Modern movie zombies are, essentially, products of the American imagination; for proof, one needs to look no further than Pittsburgh, Pa.-based filmmaker George A. Romero's seminal 1968 film, "Night of the Living Dead."
However, over the past several years American filmmakers have been beaten at their own game, as it were, by artists from across the pond willing to push the zombie genre into unchartered waters. In 2002, Scottish director Danny Boyle scared the world with the diseased, sprinting hordes of "28 Days Later," and in 2004 the powerhouse English comedy team of Simon Pegg, Nick Frost and Edgar Wright lovingly poked fun at the undead masses with "Shaun of the Dead."
Now it's time for "Colin" to lurch across the Atlantic and show audiences that there's still a spark of life left in the tales of the undead.
The debut feature from writer-director Marc Price, "Colin" stands out from the pack of other zombie films of recent years by telling the focused, chilling and moving story of a single zombie (the title character, played by Alastair Kirton) as he shambles his way through a post-zombie apocalypse landscape. Most zombie films end with the lead human's demise; for "Colin," it's only the beginning.
The film, which had its U.S. debut earlier this month at the ShowRoom on Cookman Avenue in Asbury Park, will be returning to the theater for a screening at 10 p.m. on Friday (Sept. 25). Metromix Jersey Shore recently chatted with Price, who said that he knew finding a new approach to the traditional zombie story would be the key to his film.
"I kind of loved the idea of a zombie siege sort of movie, but ... the formula seems to be in most cases, ‘What exciting new location can we find for humans to get picked off one by one until the last person survives or dies?' And there are still plenty of amazing locations and there's also really incredible writing that's going on," Price explained, citing the 2008 British TV "Dead Set," which focuses on a group of "Big Brother" contestants unaware of the zombie apocalypse happening outside, as an example of the strong work currently being done in the genre.
"Finding a new angle on the zombie genre was definitely most important and the idea of doing one from a zombie's point of view, I mean, I thought it would've been done before," Price said. "And when I looked into it I had actually missed Andrew Parkinson's ‘I, Zombie' (1998) when I was doing what I thought was like diligent research. But I ended up not finding anything aside from a few comics and a couple of computer games and I thought, ‘All right, this hasn't been done in movies so let's give it a go, let's see what we can do with it.'"

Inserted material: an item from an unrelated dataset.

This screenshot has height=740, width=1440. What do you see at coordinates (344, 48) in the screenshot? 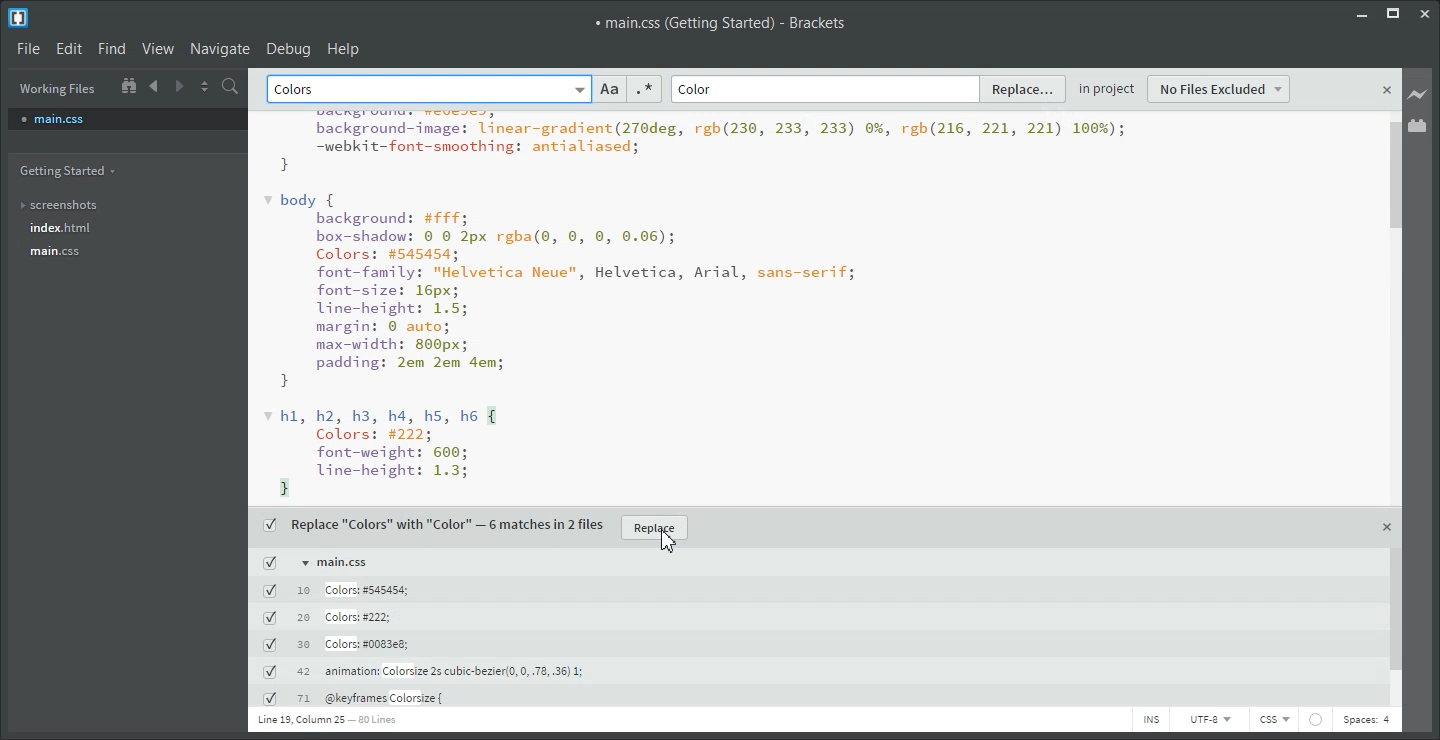
I see `Help` at bounding box center [344, 48].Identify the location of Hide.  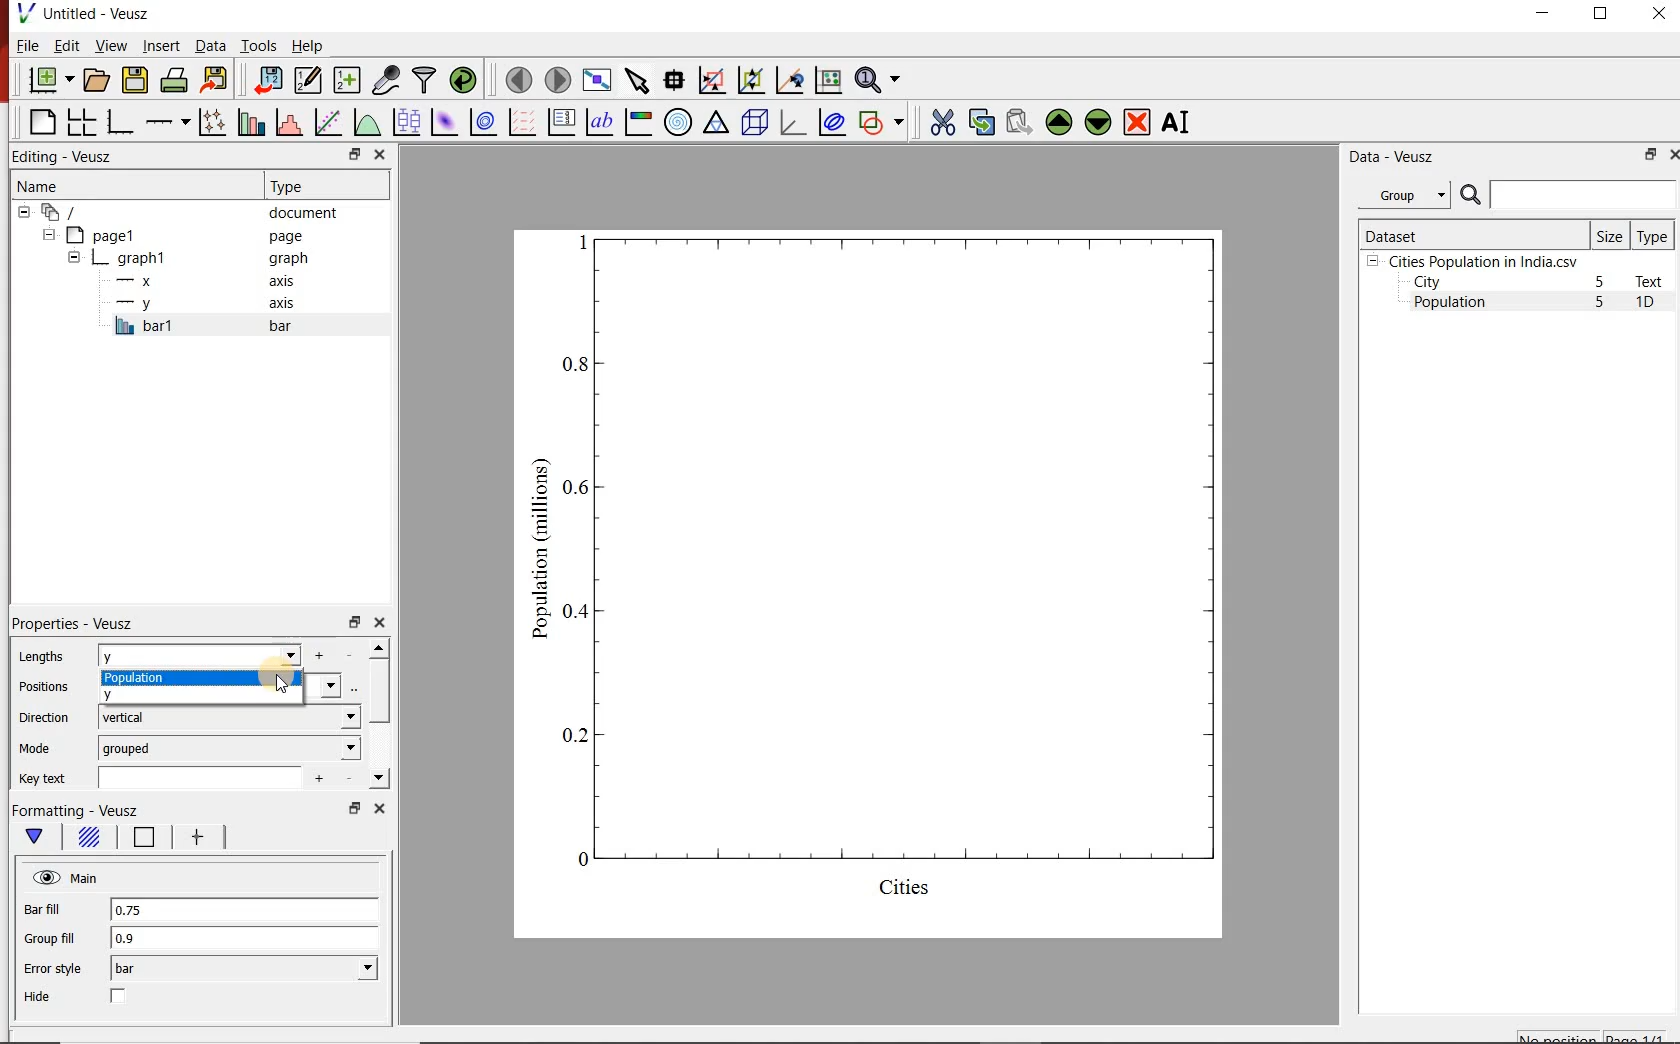
(40, 997).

However, during its 18-month production "Colin" came to redefine the term "low-budget": when all was said and done, the film's price rang in at about £45, or $70, an achievement Price still seems modest about.
"Well, the plan was not to really spend any money at all," he explained. "I was in an overdraft when we started making the movie and I'm still in overdraft now. I think the idea was that we didn't have any money to spend."
What did the $70 go towards? According to Price, it paid for the tea, biscuits and coffee of folks who came down on Sundays to work on the film, a pack of mini-DV tapes he thought he would need on a certain day but ended up not using and a crowbar, which he described as the film's "most extravagant expense."
"I think one day I kind of thought, ‘Look, we need a crowbar to bust a zombie's head open,' and I don't own one, I don't know anyone who owns one, why would we ever need to own a crowbar? I don't break into many doors, that seems to be its primary function," he said, explaining that he sent a friend to pick up the crowbar for him. The friend later told him the prop set him back £20, only to reveal at the Cannes Film Festival (more on that later), that it had only really cost £7.99.
"I think we're as guilty as every other movie of wasting money and sending ourselves phenomenally over-budget, except we planned to make it without spending any money," Price said. "By spending a penny we're over-budget, so that makes it what, 150,000 or 45 million per cent over budget? I don't know, something like that."
However, during the epic penny-pinching production, Price and his crew still found time to pay tribute to one of the artistic ancestors of "Colin": Bub, the lovable and (relatively) high-minded zombie that plays a pivotal role in Romero's 1985 film "Day of the Dead."
"There's a little coffee shop that (Colin) stands outside of (in the film) called Sherman's Coffee and we replaced the name of the existing coffee shop with that as a sort of reference to Howard Sherman, who played Bub in ‘Day of the Dead,'" Price revealed. "And yeah, ‘Day of the Dead' was definitely something, I think, that really struck a chord with me."
Earlier this year Price brought "Colin" to France's illustrious Cannes Film Festival. According to the director, it was at the festival where buzz starting building around the film -- thanks in part to its low budget -- and it's something he still feels anxious about.
"It's just circumstance, I guess," Price said. "It was a relatively quiet Cannes because of the global economic crisis (and) I think our story just had something that applied and so it took off; it's very strange, it's just a bit odd for me. I'm kind of terrified because I made this movie with a camcorder with my friends; I kind of feel like I'm on the verge of being exposed for being this fraud when people see the movie and go, ‘Wait a minute, this was shot on a camcorder, what the hell?' and I get lynched."